Only the final stretch of the data is wanted: reproduce the line containing "自主防災組織連絡先名簿様式 （PDF 63.4 KB） (140, 924)" and each line after it, exactly.

------------

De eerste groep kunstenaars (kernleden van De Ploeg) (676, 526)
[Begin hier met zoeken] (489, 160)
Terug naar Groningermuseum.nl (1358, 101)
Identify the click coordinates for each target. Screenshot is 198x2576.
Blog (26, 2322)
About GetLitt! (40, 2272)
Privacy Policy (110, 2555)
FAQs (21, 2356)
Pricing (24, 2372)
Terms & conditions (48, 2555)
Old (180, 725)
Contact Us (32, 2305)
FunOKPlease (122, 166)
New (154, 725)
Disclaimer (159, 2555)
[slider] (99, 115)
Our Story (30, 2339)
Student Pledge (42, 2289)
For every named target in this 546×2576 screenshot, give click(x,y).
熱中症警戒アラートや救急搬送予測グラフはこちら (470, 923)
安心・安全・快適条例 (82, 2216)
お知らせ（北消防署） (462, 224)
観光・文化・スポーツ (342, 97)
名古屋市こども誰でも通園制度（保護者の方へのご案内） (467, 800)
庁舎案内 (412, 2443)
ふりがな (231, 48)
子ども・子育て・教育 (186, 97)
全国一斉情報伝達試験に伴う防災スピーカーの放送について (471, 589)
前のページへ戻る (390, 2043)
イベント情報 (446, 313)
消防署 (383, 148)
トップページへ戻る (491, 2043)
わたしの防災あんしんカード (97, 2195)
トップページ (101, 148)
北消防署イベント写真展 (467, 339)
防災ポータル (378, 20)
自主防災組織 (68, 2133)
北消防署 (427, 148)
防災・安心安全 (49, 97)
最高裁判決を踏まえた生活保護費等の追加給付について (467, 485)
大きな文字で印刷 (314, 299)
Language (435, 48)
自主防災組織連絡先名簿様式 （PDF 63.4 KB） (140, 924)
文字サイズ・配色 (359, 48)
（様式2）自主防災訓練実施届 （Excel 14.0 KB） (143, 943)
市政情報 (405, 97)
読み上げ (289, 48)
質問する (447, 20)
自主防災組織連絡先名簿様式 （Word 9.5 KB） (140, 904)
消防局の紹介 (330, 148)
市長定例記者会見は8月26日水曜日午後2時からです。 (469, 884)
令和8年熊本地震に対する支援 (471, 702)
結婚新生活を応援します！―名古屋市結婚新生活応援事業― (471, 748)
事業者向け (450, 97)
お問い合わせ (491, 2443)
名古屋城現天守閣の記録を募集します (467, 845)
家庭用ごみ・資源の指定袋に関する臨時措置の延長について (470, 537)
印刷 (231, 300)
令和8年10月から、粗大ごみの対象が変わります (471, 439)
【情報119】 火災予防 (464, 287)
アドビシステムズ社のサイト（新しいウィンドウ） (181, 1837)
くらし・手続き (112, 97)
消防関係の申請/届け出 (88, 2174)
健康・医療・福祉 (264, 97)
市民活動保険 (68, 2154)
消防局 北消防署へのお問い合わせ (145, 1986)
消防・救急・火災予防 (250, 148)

------------

Task solution:
自主防災組織連絡先名簿様式 （PDF 63.4 KB） (140, 924)
文字サイズ・配色 (359, 48)
（様式2）自主防災訓練実施届 （Excel 14.0 KB） (143, 943)
市政情報 (405, 97)
読み上げ (289, 48)
質問する (447, 20)
自主防災組織連絡先名簿様式 （Word 9.5 KB） (140, 904)
消防局の紹介 (330, 148)
市長定例記者会見は8月26日水曜日午後2時からです。 (469, 884)
令和8年熊本地震に対する支援 (471, 702)
結婚新生活を応援します！―名古屋市結婚新生活応援事業― (471, 748)
事業者向け (450, 97)
お問い合わせ (491, 2443)
名古屋城現天守閣の記録を募集します (467, 845)
家庭用ごみ・資源の指定袋に関する臨時措置の延長について (470, 537)
印刷 (231, 300)
令和8年10月から、粗大ごみの対象が変わります (471, 439)
【情報119】 火災予防 (464, 287)
アドビシステムズ社のサイト（新しいウィンドウ） (181, 1837)
くらし・手続き (112, 97)
消防関係の申請/届け出 (88, 2174)
健康・医療・福祉 (264, 97)
市民活動保険 (68, 2154)
消防局 北消防署へのお問い合わせ (145, 1986)
消防・救急・火災予防 (250, 148)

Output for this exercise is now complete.